– Гляди, – Дудин острым локтем подтолкнул в бок Рачихина, – кинокомитетчики, коллеги – почти в полном составе…

Еще занятнее показалось Рачихину в съемочных павильонах, особенно в одном из них, где Птушко, незадолго до этих дней, заканчивал работу над „Русланом и Людмилой”.

А потом состоялся разговор с будущим начальством. После недолгих расспросов, удовлетворившись наличием у Рачихина диплома экономического факультета МГУ и его заявлением о тяге к творческой работе, начальство бегло полистало вложенные в тоненькую папку, присланные уже сюда, отдельные странички из личного дела Рачихина и предложило ему должность, аналогичную дудинской – заместитель директора картины. Из чего Рачихин заключил, что вопрос был проработан и решен еще до его прихода – инстанциями, с которыми „Мосфильм” должен сохранять самые добрые отношения. Дудин оказался человеком слова.

* * *

Первые съемки, на которых досталось работать Рачихину, оказались „Сибириадой”. Кончаловский уже заканчивал работу над фильмом, но оставалась одна из самых трудоемких в подготовке сцен – пожар на буровой. К съемкам ее в Башкирии готовились больше двух месяцев: завезли и установили настоящую вышку; восемь камер с разных точек снимали пожар, который в реальных условиях, возникнув от случайной искры, уничтожает буровую за 15 минут – так, что никакой корреспондент не успеет запечатлеть это внушительное зрелище.

Здесь же пришлось сжечь 700 тонн нефти, несчетное число раз настоящие пожарные по команде режиссера шли в огонь, и потом еще и еще – Кончаловский требовал новых и новых дублей. На этих съемках Рачихин сдружился с ним, и Андрон, доверившись, неоднократно засылал его, выделив из числа 8 заместителей директора картины как самого надежного и пробивного, в управления и министерства, от которых зависело получение инвентаря, оборудования и других, порою, совершенно неожиданных вещей, составлявших декорации съемок.

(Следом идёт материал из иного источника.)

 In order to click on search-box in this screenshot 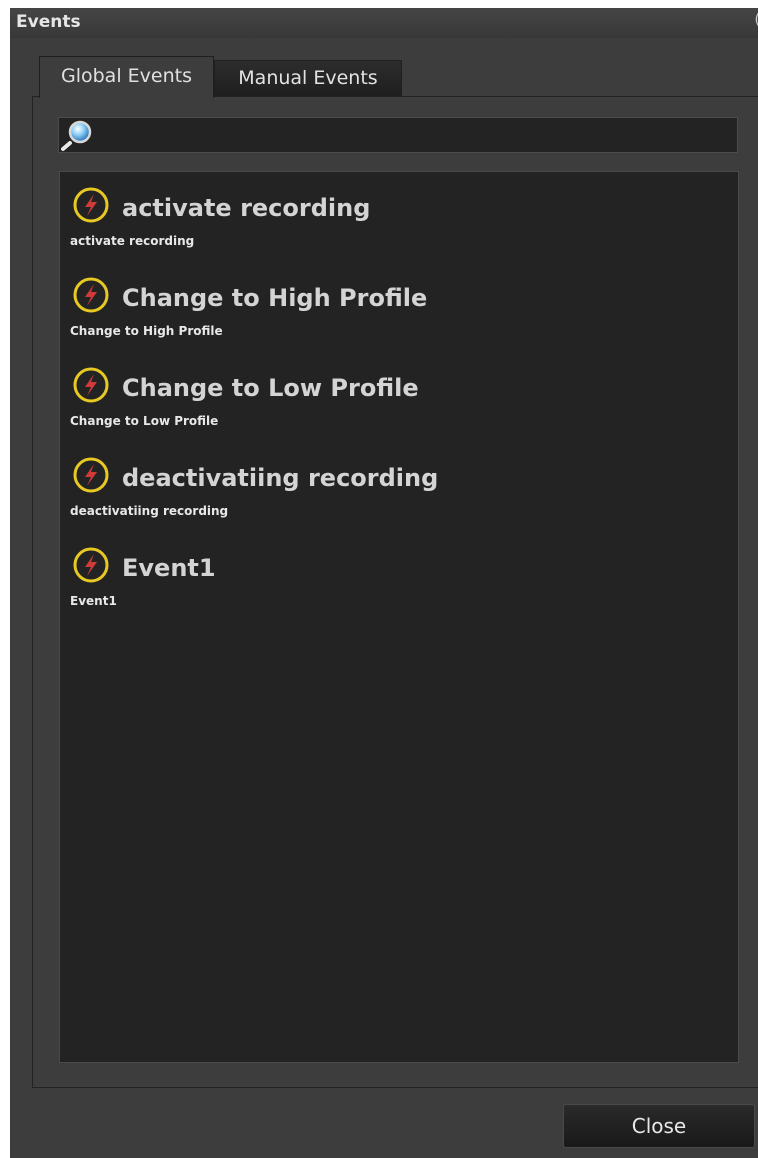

Потом была работа с Олегом Бондаревым, снявшим когда-то „Мачеху”. Режиссером он оказался совершенно беспомощным; фильм, снимаемый по скверно выписанному сценарию недавно умершего Всеволода Кочетова, разваливался на глазах и не без участия всей группы. Но в главной роли была занята Ирина Скобцева, картину следовало спасать. И тогда Бондарева убрали, за фильм взялся Бондарчук. Перетасовали съемочную группу, заменили и название фильма, взяв новое – „Молодость с нами”.

Сын донского казака и еврейки-матери, Бондарчук, у знавших его достаточно близко или долго работавших с ним, вызывал впечатление некоей присущей ему раздвоенности: безапелляционно требовательный и властный, на съемочных площадках становящийся подобным военачальнику, внутренне он остро ощущал недостаточность своего художественного дара, понимая, что ему никогда не суметь достигнуть высот, в которых творил, например, Тарковский.

Не была ни для кого секретом и история получения им звания: Сталин, увидев в его исполнении Шевченко (тогда Бондарчук еще учился в классе Герасимова, и фильм Савченко был одной из самых первых его работ), произнес „Хорошо играет… Кто этот народный артист?” И на другой же день в центральных газетах был опубликован Указ Президиума Верховного Совета, закрепляющий законодательным порядком пожелание великого вождя.

Большая часть фильма, который досталось спасать Бондарчуку, должна была сниматься в помещениях научно-исследовательского учреждения – так требовал сценарий. Рачихин, пользуясь старыми связями, быстро договорился с Комитетом по науке, оттуда последовало несколько звонков, и вскоре, в одном из подведомственных Комитету учреждений, на несколько месяцев прекратилась всякая деятельность – кроме той, которая была непосредственно направлена на обеспечение производимых в нем съемок фильма.